Отдаленное жестяное позвякивание, сопровождавшееся сочными шлепками, словно кто-то шмякал об пол скользкую медузу, заставило меня очнуться от неглубокого сна, от которого осталось лишь воспоминание о том, как я, свернувшись клубком, сижу, втиснутая в какой-то кубик, а глаза у этого кубика — с блюдце величиной, до предела выпученные и потому непроницаемые — не что иное, как остекленелые глаза бульдога, и глаза эти играли с великаном, слоном или с экскаватором, а я, чтобы мне, по крайней мере, было не так больно, или не так темно, или же потому, что в этом и заключалась моя роль, двигалась в такт тем прыжкам, которые этот кубик совершал, и повторяла те пируэты, которые он выделывал, так что к моменту, когда кубик снова замер, все три пары бульдожьих глаз находились прямо у меня над головой.

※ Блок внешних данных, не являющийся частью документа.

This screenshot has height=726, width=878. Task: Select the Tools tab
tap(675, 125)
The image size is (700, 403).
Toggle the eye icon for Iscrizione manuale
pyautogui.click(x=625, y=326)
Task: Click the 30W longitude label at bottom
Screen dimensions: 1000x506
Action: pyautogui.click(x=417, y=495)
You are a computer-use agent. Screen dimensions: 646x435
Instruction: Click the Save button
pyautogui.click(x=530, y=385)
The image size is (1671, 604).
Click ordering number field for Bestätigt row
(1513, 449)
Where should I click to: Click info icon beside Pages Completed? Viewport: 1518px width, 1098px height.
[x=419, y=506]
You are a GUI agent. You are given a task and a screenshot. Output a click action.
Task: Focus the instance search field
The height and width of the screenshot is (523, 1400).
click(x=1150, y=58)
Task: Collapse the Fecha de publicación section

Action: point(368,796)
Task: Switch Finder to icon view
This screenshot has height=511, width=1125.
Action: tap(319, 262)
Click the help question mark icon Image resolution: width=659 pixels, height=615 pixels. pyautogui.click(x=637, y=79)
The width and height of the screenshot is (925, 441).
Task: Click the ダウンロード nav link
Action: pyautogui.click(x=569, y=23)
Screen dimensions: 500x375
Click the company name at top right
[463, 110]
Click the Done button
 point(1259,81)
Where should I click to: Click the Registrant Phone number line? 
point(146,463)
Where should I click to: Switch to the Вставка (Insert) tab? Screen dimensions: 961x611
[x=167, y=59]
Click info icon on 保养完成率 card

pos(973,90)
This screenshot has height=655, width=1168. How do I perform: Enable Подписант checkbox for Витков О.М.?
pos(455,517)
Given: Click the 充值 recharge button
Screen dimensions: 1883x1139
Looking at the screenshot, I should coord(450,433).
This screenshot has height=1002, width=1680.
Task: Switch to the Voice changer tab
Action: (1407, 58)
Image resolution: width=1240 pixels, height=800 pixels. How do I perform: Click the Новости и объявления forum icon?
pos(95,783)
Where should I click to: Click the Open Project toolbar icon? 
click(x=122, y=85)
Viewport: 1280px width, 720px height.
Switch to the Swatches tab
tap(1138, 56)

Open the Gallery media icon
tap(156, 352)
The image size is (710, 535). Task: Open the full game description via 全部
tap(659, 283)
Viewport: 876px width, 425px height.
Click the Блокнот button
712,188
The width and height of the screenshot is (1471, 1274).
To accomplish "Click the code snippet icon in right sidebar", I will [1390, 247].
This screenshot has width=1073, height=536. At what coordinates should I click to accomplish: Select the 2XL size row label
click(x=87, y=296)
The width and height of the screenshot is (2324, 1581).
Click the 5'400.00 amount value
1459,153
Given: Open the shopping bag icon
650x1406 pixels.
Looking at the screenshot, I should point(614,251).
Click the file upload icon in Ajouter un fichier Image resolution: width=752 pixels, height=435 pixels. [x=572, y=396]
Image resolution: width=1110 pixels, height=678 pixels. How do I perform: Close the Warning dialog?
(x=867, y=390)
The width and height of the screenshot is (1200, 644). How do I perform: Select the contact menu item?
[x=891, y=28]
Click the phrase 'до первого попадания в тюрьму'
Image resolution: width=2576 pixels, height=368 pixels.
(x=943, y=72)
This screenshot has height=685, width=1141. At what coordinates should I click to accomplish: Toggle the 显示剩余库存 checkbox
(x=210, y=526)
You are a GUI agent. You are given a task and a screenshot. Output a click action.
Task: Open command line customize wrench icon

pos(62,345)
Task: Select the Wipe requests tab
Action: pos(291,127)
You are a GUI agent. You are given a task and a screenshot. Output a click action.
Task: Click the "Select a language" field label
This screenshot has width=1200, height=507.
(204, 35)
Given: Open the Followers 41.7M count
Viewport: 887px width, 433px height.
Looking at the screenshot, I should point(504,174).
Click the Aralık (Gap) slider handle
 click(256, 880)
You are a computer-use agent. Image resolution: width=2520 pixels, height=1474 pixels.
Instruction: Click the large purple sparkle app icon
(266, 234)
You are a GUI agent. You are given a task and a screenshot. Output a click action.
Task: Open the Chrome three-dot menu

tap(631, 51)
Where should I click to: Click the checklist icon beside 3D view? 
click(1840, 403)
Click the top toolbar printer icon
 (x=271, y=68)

Я еще не совсем пришла в себя и чувствовала себя совершенно разбитой, словно взобралась на вершину Маттерхорн, но все-таки заставила себя встать и на негнущихся ногах сделала несколько шагов в сторону коридора, откуда доносились звуки. На лестничной площадке горел свет. Я прислонилась к косяку приоткрытой двери, но встала так, чтобы тот — неважно кто, — с шумом приближающийся ко мне, если вообще он идет сюда, увидел бы сначала только мое лицо, а уже потом все остальное.